● **Aufgabe**
Übersetze diesen Satz aus dem Auszug über den Psalm ins Englische: „Es vergeht kein Tag, an dem wir nicht Nachrichten von Bosheiten und Unglücken hören müssen.“

● **Auszug**

Wenn wir in der Bibel mal nach denen schauen, die Gott fürchten, sich manchmal sogar vor ihm erschrecken. Dann entdecken wir, dass Gott allen ohne Ausnahme sagt: „Fürchte dich nicht!“. Genau das Gegenteil fällt bei denen auf, die Gott spotten. Für sie gibt es keinen Trost, kein Heil. Sie lehnen es ja sogar ab.

Was ich als erstes von diesem Lied lerne ist: Die Nörgler und Kritiker kann ich nicht ignorieren. Es ist ja auch gut, wenn ich mich mal hinterfragen lasse! Sie sollen aber auf ihrem Platz bleiben. Ich will mir nicht den großen, freien Raum nehmen lassen, den Gott mir eröffnet. Sein Wille ist weiter, als die Zwänge derer, die nichts von ihm wissen wollen. Verweisen wir sie doch immer wieder auf ihren Platz, die letzten drei Buchstaben im Alphabet von über 20. Überlassen wir ihnen doch nicht mehr als einen Vers von 10, wie es unser Psalmdichter macht.

In dieser Freiheit, die mir die Furcht Gottes und Freude an seinem Willen öffnet, finde ich auch Licht, wenn es dunkel um mich und andere wird. Das ist das Zweite:

Wir dürfen im Dunkel Licht aufgehen sehen.

Es ist eine Illusion zu glauben, dass Christen kein Unglück trüben kann. Es ist einfach Teil unserer Welt, dass Schlimmes passiert. Es vergeht kein Tag, an dem wir nicht Nachrichten von Bosheiten und Unglücken hören müssen. Der eine oder andere von uns hat das auch schon am eigenen Leib erfahren.

● **Gegebene Zeilen**
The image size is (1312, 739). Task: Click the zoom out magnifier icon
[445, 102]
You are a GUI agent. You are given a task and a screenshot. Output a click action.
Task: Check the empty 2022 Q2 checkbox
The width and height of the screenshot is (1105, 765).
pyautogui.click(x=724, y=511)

● **Antwort**
Not a day goes by without our having to hear news of malice and misfortune.